Ce roman avait paru initialement en 1988 dans l’éphémère collection SOS Racisme chez Calmann-Lévy. Cette collection aurait mérité un plus grand retentissement, mais soit elle fut boudée par les lecteurs, soit le principe même ne fut pas concluant aux yeux de la maison d’éditions. Pourtant les titres qui ont été proposés valaient largement le détour. Cette collection SOS Racisme était-elle une bonne idée ? Ne prêtait-elle pas à confusion ? Certains auteurs, dont Patrick Raynal, sont tentés de le croire (voir Anthologie du Mystère 1989, entretien avec Jacques Baudou, Le Livre de Poche) mais il fallait avoir le courage de tenter cette expérience. Les thèmes abordés étaient le racisme, la ségrégation, la haine ou la peur de l’étranger.

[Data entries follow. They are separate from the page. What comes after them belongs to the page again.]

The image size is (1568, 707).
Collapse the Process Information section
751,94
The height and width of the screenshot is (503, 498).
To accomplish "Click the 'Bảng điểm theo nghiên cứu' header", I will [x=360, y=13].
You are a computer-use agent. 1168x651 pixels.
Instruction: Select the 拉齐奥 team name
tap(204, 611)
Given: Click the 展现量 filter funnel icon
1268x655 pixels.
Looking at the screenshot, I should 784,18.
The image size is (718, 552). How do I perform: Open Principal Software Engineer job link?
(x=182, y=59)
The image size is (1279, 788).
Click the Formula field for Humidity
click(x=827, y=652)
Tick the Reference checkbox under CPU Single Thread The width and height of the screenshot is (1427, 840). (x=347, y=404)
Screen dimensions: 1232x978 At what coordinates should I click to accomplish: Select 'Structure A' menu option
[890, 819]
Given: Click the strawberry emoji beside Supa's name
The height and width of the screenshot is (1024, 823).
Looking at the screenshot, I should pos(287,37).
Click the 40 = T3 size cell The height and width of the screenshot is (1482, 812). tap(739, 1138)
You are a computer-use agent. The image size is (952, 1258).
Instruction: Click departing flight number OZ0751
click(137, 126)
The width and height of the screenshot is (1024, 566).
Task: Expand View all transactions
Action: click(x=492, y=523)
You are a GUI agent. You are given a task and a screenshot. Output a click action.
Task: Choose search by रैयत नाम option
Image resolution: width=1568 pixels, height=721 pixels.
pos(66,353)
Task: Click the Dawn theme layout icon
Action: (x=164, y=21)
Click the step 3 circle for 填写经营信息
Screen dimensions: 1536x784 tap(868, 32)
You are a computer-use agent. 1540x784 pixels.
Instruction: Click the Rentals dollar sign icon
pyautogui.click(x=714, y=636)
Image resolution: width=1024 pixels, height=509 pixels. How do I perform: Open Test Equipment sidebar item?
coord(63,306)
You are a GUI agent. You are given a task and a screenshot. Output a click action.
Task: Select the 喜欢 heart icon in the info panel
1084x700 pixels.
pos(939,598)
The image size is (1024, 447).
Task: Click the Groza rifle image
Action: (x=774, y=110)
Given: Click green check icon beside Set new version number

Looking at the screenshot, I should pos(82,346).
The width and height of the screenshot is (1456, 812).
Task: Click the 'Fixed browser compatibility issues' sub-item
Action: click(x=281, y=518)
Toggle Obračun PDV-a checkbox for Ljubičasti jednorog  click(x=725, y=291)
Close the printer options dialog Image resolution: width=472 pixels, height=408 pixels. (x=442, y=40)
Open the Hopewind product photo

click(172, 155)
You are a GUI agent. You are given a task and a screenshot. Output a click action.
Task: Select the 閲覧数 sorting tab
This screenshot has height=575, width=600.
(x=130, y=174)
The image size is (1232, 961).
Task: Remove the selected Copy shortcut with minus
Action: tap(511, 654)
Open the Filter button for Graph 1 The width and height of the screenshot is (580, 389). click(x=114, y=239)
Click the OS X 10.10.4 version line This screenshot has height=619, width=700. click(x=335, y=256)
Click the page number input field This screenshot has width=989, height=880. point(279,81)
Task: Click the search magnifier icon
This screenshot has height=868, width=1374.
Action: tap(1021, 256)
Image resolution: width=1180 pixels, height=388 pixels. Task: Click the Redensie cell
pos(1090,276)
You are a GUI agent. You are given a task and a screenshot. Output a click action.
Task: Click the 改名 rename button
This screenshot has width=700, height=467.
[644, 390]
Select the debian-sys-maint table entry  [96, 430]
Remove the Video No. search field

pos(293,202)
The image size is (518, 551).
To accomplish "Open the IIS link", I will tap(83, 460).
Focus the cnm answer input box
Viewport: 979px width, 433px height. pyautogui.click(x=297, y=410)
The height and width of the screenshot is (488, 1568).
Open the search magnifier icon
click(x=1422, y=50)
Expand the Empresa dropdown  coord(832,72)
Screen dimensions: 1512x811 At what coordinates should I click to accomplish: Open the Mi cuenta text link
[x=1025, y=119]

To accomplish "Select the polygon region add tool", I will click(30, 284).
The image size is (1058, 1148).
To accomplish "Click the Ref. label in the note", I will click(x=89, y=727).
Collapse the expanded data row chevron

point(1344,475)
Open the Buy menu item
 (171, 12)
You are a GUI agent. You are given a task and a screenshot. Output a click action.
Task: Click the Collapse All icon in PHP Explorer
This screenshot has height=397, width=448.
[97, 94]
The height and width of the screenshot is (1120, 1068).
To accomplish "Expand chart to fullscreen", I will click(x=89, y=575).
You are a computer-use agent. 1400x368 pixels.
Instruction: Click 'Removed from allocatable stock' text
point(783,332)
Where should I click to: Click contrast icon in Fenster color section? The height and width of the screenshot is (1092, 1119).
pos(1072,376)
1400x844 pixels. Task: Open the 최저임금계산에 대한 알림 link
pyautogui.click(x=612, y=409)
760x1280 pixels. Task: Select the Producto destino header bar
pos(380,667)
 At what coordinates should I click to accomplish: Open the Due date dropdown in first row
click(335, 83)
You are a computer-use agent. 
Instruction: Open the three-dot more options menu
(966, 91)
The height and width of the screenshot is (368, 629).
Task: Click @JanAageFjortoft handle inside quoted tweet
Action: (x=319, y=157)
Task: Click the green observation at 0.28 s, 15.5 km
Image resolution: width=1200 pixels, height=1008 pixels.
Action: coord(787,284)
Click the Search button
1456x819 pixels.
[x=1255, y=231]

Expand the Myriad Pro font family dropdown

Etranger ne signifiant pas seulement celui qui est né au-delà des frontières, mais aussi de l’inconnu, celui qui traverse le village avec une horde de chiens hargneux à ses trousses, les gens du voyage, les handicapés, les marginaux… Et le titre même de la collection SOS Racisme, avait disparu de la couverture dès le cinquième titre, peut-être pour éviter de choquer certaines susceptibilités.


Les titres édités furent : Djemila de Jean-François Vilar (Mars 1988), Nice-est de Patrick Raynal (Mai 1988), Mississipi Delta Blues de Marie et Joseph (Aout 1988), Skinheads de Roger Martin (Octobre 1988), Billard à l’étage de Michel Quint (Mai 1989) Grand Prix de Littérature policière 1989 et L’encre de Chine de Frédéric Larsen (Mai 1989).

 

 

Patrick RAYNAL : Nice-est. (Réédition de Calmann-Lévy, collection SOS Racisme – 1988) Collection Instantanés de Polar. Editions Baleine. 142 pages. 5,95€.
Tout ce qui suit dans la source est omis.